As simple as it sounds, the round, four-color glossy sticker of a plate of food lifted response and gave the control package the interactive feel DOROT was looking for all along.
“We thought it was a cool idea, but I couldn’t believe the difference the sticker made,” Sukol says.
The outer envelope
Another surprise came in the form of donor response, and not with a check.
DOROT’s outer-envelope treatment is as plain as it gets, with a single poly window, logo and address information on the back, and a straightforward teaser: “Meal Tickets Enclosed: Please Help Feed the Jewish Elderly.” When the package first rolled out, DOROT employed simply: “Meal Tickets Enclosed.”
“We received numerous complaints from donors who were embarrassed because they thought that their postal carrier would think they were receiving the meal tickets,” Sukol says, commenting on the decidedly older Jewish donor constituency. “They didn’t want anyone to think they were receiving charity. It was enough for us to add, ‘Please Help Feed the Jewish Elderly.’”
In September 2004, DOROT tested a new teaser, “Home Delivered Kosher Meals Urgently Needed,” but the current copy beat it handily.
Tweaks and tests
For the last three years, DOROT’s control package has been receiving an average response rate of 0.07, but its high average gift has kept costs down and actually netted the organization money on several occasions.

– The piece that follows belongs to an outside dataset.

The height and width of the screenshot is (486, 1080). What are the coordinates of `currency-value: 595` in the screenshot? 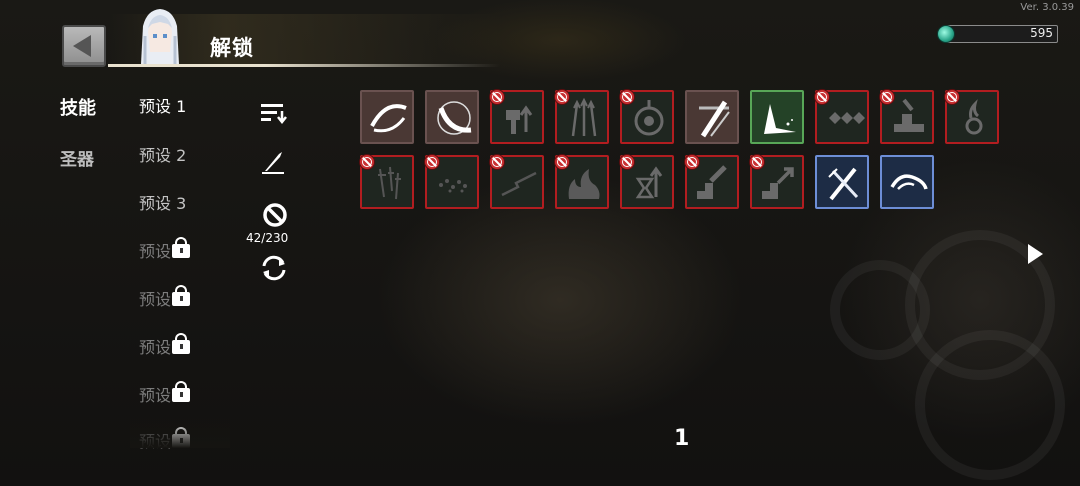 It's located at (1042, 33).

(For its September drop, DOROT received a 0.88 response rate with a $44.92 average gift.)
According to Sukol, DOROT recently tested rented lists of Jewish donors in the Florida area to mine for New York-area retirees and transplants. After only limited success, the campaign was discontinued.
As for future tests, Sukol says DOROT will try employing its teaser on the back of the outer envelope to see if its donors will respond any differently.